I had a few weeks to explore this magnificent city and find my bearings in the heart of the English capital, enjoying some incredible moments and once-in-a-lifetime adventures along the way. From beach-side fish and chips to front row seats at infamous football matches, none of these experiences have been more valuable than my work as an intern at the London Lions, the city’s only professional basketball club and one of the most dominant teams in British basketball.
My tenure with the Lions got off to a rocky start. I stuck out like a sore thumb at the tight-knit office with my accent and other small Americanisms as I struggled to gain the respect of my colleagues.

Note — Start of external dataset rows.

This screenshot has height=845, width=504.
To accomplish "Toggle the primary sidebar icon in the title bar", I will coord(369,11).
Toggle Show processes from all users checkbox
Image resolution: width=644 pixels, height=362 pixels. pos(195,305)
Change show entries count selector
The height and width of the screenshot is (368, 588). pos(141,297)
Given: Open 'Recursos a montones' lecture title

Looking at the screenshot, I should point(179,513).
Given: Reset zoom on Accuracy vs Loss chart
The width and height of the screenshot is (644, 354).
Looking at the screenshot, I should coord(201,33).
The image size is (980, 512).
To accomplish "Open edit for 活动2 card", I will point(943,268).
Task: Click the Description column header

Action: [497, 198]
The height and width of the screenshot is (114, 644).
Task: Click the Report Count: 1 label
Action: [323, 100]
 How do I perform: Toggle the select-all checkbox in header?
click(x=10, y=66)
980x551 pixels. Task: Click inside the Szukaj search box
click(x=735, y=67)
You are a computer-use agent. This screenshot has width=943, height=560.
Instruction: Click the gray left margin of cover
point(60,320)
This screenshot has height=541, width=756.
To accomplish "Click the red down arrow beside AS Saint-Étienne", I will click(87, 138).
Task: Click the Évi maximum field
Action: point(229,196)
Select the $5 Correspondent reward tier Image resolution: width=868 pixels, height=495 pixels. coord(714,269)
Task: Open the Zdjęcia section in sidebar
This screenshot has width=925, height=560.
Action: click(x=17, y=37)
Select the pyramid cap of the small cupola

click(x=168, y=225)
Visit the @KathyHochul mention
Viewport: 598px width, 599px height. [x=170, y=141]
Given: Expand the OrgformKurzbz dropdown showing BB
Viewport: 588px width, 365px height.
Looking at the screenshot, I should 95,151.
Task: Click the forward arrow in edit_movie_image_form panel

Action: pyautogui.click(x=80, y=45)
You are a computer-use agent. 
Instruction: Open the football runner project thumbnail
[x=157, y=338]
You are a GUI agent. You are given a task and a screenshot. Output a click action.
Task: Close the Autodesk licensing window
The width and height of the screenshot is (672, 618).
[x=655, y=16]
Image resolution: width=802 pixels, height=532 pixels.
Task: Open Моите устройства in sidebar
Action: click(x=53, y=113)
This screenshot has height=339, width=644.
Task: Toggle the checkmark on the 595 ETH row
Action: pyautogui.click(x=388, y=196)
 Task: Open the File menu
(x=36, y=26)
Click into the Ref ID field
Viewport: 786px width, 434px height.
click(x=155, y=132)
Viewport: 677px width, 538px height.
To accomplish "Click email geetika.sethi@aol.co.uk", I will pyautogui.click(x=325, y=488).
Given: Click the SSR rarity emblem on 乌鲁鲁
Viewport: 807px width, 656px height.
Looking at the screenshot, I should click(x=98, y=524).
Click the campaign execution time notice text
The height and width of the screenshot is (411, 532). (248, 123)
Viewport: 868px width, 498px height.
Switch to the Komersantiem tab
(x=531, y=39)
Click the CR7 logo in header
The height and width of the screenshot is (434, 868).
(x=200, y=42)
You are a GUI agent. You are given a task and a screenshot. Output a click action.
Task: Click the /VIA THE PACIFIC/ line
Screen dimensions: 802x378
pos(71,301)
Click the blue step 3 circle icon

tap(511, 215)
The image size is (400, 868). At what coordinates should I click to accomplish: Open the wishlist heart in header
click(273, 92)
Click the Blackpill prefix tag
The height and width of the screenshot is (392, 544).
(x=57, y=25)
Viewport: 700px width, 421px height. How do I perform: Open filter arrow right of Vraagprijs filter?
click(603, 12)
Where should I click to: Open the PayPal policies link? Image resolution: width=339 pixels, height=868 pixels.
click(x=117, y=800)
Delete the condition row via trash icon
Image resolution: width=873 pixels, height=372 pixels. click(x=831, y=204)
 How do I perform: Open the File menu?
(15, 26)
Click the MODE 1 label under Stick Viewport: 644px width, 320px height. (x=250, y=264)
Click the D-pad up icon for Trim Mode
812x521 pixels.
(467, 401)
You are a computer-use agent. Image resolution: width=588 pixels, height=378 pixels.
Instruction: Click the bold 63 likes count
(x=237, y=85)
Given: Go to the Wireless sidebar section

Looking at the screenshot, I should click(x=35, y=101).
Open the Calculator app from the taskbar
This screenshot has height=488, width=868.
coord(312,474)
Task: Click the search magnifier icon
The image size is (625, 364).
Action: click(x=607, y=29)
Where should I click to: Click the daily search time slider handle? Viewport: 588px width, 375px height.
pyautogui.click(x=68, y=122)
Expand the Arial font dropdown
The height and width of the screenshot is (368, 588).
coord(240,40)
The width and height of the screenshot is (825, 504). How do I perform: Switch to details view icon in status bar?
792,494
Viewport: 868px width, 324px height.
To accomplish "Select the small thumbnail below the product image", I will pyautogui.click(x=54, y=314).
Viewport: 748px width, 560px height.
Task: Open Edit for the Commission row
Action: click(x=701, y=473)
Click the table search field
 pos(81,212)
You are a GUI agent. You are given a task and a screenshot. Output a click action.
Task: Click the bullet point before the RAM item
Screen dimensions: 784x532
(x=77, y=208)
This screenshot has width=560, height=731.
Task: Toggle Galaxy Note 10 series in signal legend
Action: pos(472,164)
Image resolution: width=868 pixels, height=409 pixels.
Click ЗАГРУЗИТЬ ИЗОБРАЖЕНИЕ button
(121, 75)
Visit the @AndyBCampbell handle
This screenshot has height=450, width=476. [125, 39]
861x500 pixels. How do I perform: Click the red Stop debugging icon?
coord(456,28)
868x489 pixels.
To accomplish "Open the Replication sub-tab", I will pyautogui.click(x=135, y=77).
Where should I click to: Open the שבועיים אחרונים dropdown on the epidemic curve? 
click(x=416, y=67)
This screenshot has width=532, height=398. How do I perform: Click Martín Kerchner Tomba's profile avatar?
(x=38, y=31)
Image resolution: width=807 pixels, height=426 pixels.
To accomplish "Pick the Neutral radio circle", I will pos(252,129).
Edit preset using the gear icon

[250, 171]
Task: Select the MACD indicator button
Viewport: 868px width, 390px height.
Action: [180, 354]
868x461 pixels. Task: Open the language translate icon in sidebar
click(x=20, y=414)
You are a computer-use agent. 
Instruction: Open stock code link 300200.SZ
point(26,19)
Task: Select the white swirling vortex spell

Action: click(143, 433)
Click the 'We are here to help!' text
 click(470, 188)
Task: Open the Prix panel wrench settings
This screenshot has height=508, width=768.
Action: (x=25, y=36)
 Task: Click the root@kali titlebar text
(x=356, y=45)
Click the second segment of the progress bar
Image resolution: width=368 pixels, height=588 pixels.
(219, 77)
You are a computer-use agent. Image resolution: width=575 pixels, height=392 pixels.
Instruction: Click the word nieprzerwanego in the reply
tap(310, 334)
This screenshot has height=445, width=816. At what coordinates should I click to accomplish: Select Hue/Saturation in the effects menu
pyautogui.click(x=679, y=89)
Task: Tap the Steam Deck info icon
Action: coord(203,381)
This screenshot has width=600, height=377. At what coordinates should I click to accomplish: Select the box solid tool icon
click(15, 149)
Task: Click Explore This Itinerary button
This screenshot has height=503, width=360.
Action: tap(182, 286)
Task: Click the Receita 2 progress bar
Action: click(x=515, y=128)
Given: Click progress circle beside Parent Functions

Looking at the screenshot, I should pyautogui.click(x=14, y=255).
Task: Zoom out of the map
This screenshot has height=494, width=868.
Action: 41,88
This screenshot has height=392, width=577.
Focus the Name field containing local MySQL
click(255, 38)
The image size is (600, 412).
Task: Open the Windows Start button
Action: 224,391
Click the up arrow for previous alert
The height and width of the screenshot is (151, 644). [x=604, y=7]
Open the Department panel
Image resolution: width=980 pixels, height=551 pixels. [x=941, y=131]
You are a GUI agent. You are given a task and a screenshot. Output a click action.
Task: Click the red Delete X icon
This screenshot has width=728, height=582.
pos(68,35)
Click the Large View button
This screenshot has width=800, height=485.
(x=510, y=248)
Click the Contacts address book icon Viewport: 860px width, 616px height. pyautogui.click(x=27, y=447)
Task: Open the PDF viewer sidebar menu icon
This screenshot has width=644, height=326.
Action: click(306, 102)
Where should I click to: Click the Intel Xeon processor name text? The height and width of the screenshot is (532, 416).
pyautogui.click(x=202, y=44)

My first day on the job came just hours after the Lions’ men’s season tipped-off in Treviso, Italy, and right in the middle of a hectic period when the women’s team was switching venues for their season opener. The person who originally brought me on board was now working remotely dealing with family matters, leaving much of the back-end responsibility that keeps the London Lions afloat on just a handful of individuals. With so much going on around me, my bosses did not have a spare second to ensure that the American intern received proper training or introductions, and instead, I was welcomed to the world of European basketball with a trial by fire.
As a Marketing & Operations Intern, I am expected to show up to Queen Elizabeth’s Olympic Park hours before tip on game days to assist in the set-up of the Copper Box Arena. I organize the benches and complete other trivial tasks, capped off by operating the box office prior to games. However, I wanted more from my employers in order to fulfill the Marketing half of my job title and test my capabilities as a budding communications professional.
After a productive day in the office where I politely requested more tasks with more significance, my workload saw an exponential increase overnight. Within a week I was writing player bios and articles, updating the club’s official website, and networking with partners from the parent company that owns the London Lions. With the hiring of more high-level staff who now act as my bosses, I am being given opportunities to put to use what I’ve learned on-campus at Syracuse and develop more skills to add to my communications arsenal.
With more exciting projects on the horizon, I could not be more thrilled to see what the future holds for me and the London Lions. My first experience with a professional basketball team has already forced me to get out of my comfort zone, and I can’t wait to see how the sports communications industry continues to challenge me while I soak up everything the United Kingdom has to offer.